Data excerpts –
'''
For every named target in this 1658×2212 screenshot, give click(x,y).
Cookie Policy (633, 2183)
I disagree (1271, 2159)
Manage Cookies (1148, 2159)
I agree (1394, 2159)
'''
'''
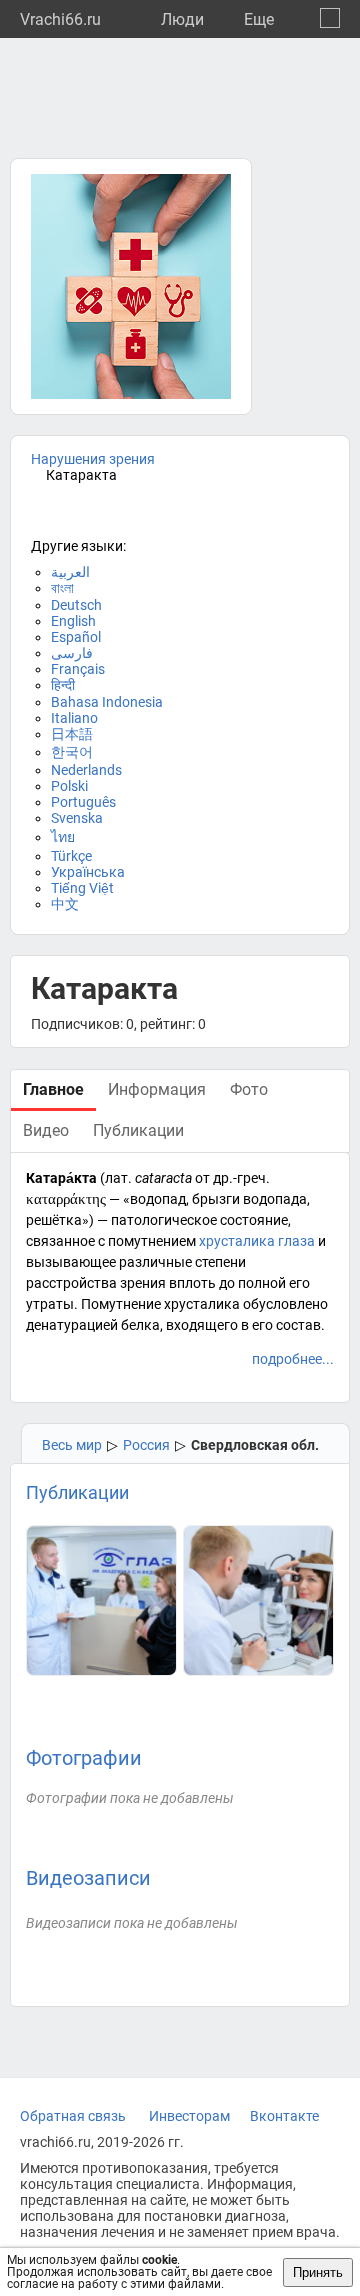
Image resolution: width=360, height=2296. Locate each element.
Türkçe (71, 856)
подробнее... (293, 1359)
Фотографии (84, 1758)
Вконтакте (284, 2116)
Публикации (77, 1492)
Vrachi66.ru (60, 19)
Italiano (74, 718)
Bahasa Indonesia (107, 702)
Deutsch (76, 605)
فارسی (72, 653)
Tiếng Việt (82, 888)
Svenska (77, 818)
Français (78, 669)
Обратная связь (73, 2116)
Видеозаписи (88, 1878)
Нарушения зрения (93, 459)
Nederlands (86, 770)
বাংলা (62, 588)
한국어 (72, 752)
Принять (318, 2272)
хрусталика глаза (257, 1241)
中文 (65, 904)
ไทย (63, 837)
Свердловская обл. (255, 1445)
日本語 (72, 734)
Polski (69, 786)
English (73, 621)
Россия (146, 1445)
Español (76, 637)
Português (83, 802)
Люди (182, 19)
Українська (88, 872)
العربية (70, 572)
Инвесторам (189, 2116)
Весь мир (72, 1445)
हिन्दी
'''
'''
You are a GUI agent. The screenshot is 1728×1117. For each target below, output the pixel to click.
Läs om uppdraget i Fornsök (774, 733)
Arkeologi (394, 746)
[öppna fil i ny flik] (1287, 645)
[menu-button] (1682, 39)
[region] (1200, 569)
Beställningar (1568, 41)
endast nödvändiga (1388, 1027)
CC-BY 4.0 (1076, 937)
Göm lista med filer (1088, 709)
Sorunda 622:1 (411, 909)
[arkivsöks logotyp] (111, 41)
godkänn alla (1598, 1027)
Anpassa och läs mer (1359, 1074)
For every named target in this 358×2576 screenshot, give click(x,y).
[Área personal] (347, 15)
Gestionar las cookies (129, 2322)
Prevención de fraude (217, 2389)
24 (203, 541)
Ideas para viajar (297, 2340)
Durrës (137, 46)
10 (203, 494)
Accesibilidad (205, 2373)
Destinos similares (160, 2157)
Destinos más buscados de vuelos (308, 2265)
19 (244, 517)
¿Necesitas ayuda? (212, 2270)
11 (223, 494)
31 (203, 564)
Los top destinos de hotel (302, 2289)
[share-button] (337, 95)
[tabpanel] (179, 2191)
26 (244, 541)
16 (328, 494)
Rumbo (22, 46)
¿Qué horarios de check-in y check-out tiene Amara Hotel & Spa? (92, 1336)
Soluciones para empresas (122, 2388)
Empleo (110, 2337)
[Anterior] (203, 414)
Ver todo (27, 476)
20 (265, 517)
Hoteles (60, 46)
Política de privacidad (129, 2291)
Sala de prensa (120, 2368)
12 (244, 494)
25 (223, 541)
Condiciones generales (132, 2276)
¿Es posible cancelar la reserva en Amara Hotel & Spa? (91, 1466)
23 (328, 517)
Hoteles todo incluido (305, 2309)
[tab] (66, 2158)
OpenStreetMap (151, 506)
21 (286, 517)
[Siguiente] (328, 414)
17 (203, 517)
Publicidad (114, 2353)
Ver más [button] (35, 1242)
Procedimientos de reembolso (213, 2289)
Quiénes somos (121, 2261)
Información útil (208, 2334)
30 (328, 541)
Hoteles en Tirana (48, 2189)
'''
Your instructions – Look above for the line holding "For every named target in this 1658×2212" and the line holding "I agree (1394, 2159)", then output exactly those two lines and every line between them, nothing more.

Written answer –
For every named target in this 1658×2212 screenshot, give click(x,y).
Cookie Policy (633, 2183)
I disagree (1271, 2159)
Manage Cookies (1148, 2159)
I agree (1394, 2159)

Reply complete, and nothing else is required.